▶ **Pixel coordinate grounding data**
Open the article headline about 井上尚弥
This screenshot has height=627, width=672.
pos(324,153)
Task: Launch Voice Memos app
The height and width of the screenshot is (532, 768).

▶ **EXERCISE BRIEF**
Every entry is to be copied exactly, with none omitted.

▶ **SOLUTION BELOW**
Open the article headline about 井上尚弥
This screenshot has height=627, width=672.
pos(324,153)
Task: Launch Voice Memos app
The height and width of the screenshot is (532, 768).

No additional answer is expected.